If I mark up a physical book, then later flip through to see my margin notes, I’ll always see them in the context of the surrounding text. By contrast, digital annotation listings usually display only the text I highlighted, removed from its context. The primary “unit” in such systems is a single highlight or note, but that’s not how I think. Margin marks have fuzzy boundaries, and I often think of a page’s worth of markings as a single unit.

LiquidText is a lovely counterexample: it works hard to display annotations in context. See also PeekQuotes.

All this is part of why I like a Studio environment: constantly being physically surrounded by the work is very different from needing to choose to “pull up” some element of the work.


My Twitter thread on this note: Andy Matuschak on Twitter: “Software interfaces undervalue peripheral vision! (a thread)My physical space is full of subtle cues. Books I read or bought most recently are lying out. Papers are lying in stacks on my desk, roughly arranged by their relationships.…”

Mark Weiser and John Seely Brown. “Designing Calm Technology”.

Technologies encalm as they empower our periphery. This happens in two ways. First, as already mentioned, a calming technology may be one that easily moves from center to periphery and back. Second, a technology may enhance our peripheral reach by bringing more details into the periphery. An example is a video conference that, by comparison to a telephone conference, enables us to attune to nuances of body posture and facial expression that would otherwise be inaccessible. This is encalming when the enhanced peripheral reach increases our knowledge and so our ability to act without increasing information overload.

Q. Taylor’s experiment to solve the emotional problems of digital books? (from 2022-09 Fey Computer Festival)
A. Hire an UpWorker to associate GoodReads quotes with all the books in his to-read list, so he’s reacting to quotes in his inbox, rather than to abstract titles.

A reading inbox to capture possibly-useful references

To avoid a proliferation of anxiety-inducing browser tabs and a terrifying folder of PDFs, it’s important to have an automatic procedure for capturing references to readings which might prove useful.

Once captured, each item in the inbox either:

  1. gets trashed (doesn’t look like it’s worth a detailed read after all)
  2. gets read in a serious fashion (i.e. Write about what you read to internalize texts deeply)
  3. gets read shallowly and filed in the reference library
  4. (maybe) gets added to some other list like “recipes to be cooked”

Importantly, this isn’t a “someday maybe” list.

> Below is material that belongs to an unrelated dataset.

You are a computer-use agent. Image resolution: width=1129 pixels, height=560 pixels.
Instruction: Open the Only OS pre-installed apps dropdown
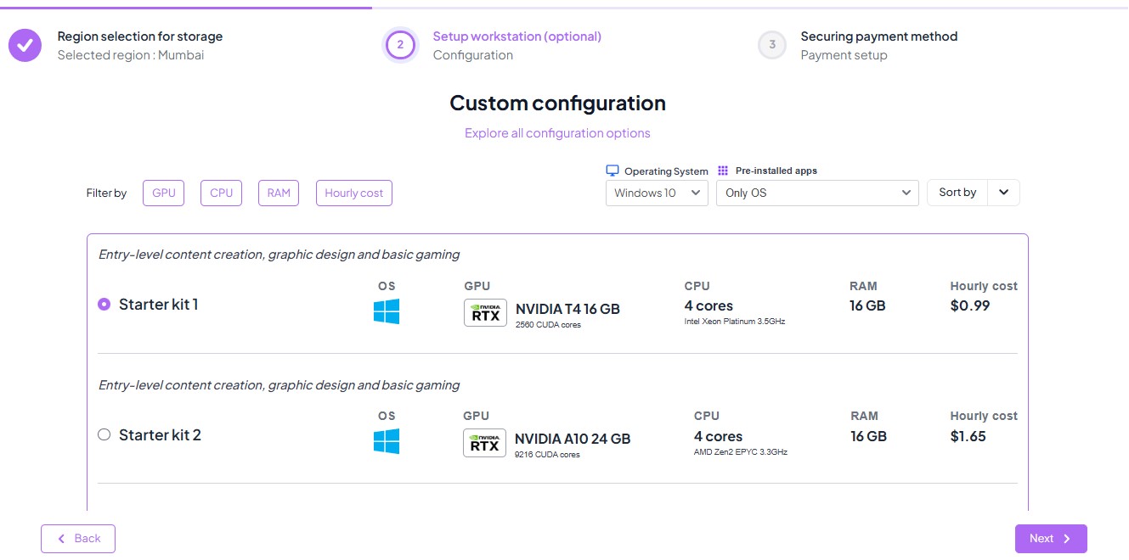(x=817, y=193)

It doesn’t accumulate indefinitely, because then it wouldn’t be a reliable way to Close open loops.

So, when constructing a reading inbox, the important considerations are:

  1. zero-friction capture for books, articles, web pages (to easily close that loop)
  2. zero-friction to view the reading corresponding to an inbox item
  3. zero-friction listing across item type
  4. the inbox should encourage lingering items to be removed (e.g. it should be obvious when one has been passed over many times)

Interestingly, no existing “read later” or reference management system fits these criteria. They’re usually siloed by content type, and none of them encourages lingering items to be removed. See also: Beware automatic import into the reading inbox.

The reading inbox is an important release valve for things I encounter when on my smartphone (see Use phones to collect and triage, not (usually) to read).

Related: Incremental reading


Note-Taking when Reading the Web and RSS • Zettelkasten Method

The Inbox is the place to hold the items we either want to or need to pay attention to. A lot of stuff will never reach our inbox; we can shut off the noise outside.

Some things that found their way onto the reading lists turn out to be useless. Toss them. Putting items on the reading list is a tiny commitment only: we commit to pay attention to them later, but we don’t need to hold on to them if they don’t withstand a critical look.